Está claro que esa pata de la cama tiene múltiples significados. Está fija, inmóvil. La inmovilidad de esa pata de su cama nupcial es la expresión de la inmutabilidad del secreto que comparten, el de la virtud de Penélope y la identidad de Ulises. Al mismo tiempo, esa cama en la que se unen Penélope y Ulises es también la que confirma y consagra al héroe en sus funciones de rey de Ítaca. El lecho en el que duermen el rey y la reina está arraigado en lo más profundo de la tierra de Ítaca. Representa los derechos legítimos de esa pareja para reinar sobre esa tierra y ser un rey y una reina justos, relacionados con la fecundidad de la tierra y los rebaños.
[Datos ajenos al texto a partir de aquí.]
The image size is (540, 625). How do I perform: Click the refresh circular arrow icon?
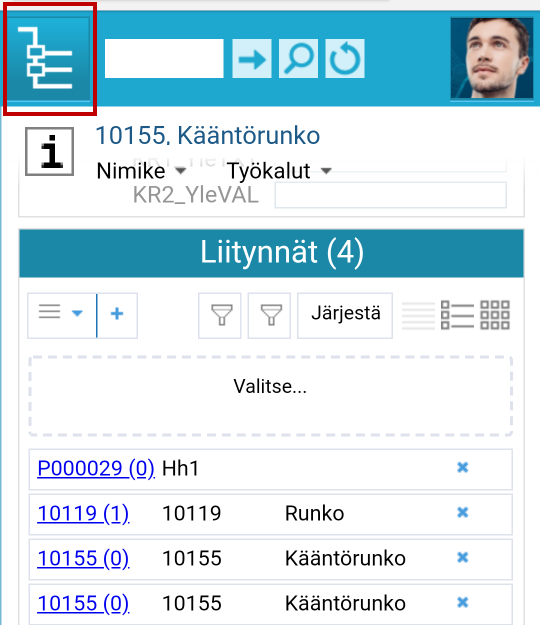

Pero esa prueba secreta, que ellos son los únicos en compartir y en mantener en la memoria, a pesar de los años, evoca también lo que los une y los convierte en una pareja: la
homofrosyne,
la comunidad de ideas. Cuando Nausícaa habló con él del matrimonio, Ulises le dijo que la
homofrosyne
era la cosa más importante para un hombre y una mujer cuando están casados: el hecho de que exista armonía de pensamientos y sentimientos entre el esposo y la esposa. Y eso es lo que representa el lecho nupcial.